History

United States
- Name: Brigadier General Royal T. Frank (Army); ACM-11, MMA-11 and Camanche (Navy);
- Launched: 1942 as USAMP Brigadier General Royal T. Frank for the US Army
- Acquired: by the US Navy 1944
- Decommissioned: Never commissioned
- Reclassified: ACM-11; reclassified MMA-11, 7 February 1945; Renamed Camanche 1 May 1945 while in Atlantic Reserve Fleet
- Identification: IMO number: 7730692
- Fate: Transferred to Atlantic Reserve Fleet on acquisition from Army in 1944; Sold commercial, 1948 to become Pilgrim and later the Cape Cod.;

General characteristics
- Class & type: ACM-11 class auxiliary minelayer
- Displacement: 1,300 long tons (1,321 t) full
- Length: 189 ft (58 m)
- Beam: 37 ft (11 m)
- Draft: 12 ft (3.7 m)
- Propulsion: Two Combustion Engineering header type boilers, two 1,200shp Skinner Unaflow reciprocating engines, no reduction gear, two shafts.
- Speed: 12 knots (22 km/h; 14 mph)

= Camanche (ACM-11) =

Former U.S. Army Mine Planter acquired by the Navy

Camanche (ACM-11/MMA-11) was the name given in 1945 to the former U.S. Army Mine Planter (USAMP) Brigadier General Royal T. Frank (MP-12) while in naval inactive reserve more than ten years after acquisition of the ship by Navy from the Army in 1944. The ship had previously been classified by the Navy as an Auxiliary Mine Layer (ACM) and then Minelayer, Auxiliary (MMA). The ship was never commissioned by Navy and thus never bore the "USS" prefix.

== Construction ==
The ship was laid down as Hull Number 485 and launched in 1942 by Marietta Manufacturing Co., Point Pleasant, West Virginia for the U.S. Army Mine Planter Service as the USAMP Brigadier General Royal T. Frank (MP-12).

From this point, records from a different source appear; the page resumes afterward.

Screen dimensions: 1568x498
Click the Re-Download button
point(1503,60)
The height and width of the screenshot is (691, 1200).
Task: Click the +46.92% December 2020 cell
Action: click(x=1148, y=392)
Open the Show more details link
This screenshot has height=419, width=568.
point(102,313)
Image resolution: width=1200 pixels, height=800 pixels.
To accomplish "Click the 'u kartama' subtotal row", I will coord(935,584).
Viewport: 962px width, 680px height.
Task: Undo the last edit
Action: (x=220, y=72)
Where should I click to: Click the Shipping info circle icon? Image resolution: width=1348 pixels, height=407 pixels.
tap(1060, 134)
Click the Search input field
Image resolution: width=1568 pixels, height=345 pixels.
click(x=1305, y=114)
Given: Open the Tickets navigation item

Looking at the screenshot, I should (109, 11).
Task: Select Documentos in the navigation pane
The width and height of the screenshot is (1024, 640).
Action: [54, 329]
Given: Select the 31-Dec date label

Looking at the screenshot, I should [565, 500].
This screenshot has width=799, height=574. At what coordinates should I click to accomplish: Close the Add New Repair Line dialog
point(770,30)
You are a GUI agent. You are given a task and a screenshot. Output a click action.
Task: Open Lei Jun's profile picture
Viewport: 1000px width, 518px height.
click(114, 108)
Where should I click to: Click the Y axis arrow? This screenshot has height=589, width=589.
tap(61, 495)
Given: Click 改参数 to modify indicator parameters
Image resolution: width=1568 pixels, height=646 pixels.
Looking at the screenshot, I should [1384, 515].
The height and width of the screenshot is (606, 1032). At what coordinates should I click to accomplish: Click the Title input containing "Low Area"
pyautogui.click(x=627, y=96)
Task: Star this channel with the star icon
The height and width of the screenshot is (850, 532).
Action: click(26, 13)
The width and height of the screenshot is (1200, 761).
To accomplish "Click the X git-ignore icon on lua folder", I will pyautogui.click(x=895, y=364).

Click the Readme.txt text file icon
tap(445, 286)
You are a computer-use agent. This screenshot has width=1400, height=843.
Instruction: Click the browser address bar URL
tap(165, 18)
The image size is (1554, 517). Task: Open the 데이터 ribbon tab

She was the second Army mine planter named for the Civil War era officer with the first, built in 1909, being converted to an inter island transport in Hawaii operating as the U.S.A.T. Royal T. Frank which was sunk by torpedo from the Japanese submarine I-171 on 9 January 1942 while carrying Army recruits with the loss of thirty-three lives.

== U.S. Army Coast Artillery Corps Service ==

The Frank's embarked crew was, in Army terminology implemented November 1942, designated the 19th Coast Artillery Mine Planter Battery stationed at Fort Miles, Delaware. The 19th Coast Artillery Mine Planter Battery was activated 28 November 1942 at Fort Hancock, New York and was directed to Point Pleasant, West Virginia to man the USAMP Brigadier General Royal T. Frank (MP-12) which on 1 April 1943 was assigned to Fort Miles guarding the entrance to Delaware Bay. There the ship and battery joined the 12th Coast Artillery Mine Planter Battery embarked in USAMP 1st Lt. William G. Sylvester (MP-5) for the maintenance of the mine fields which during that year were being changed from the M3 Buoyant Mines to 455 mines of the much more powerful M4 Ground Mine type carrying a 3000-pound TNT charge planted in thirty-five groups of thirteen mines each.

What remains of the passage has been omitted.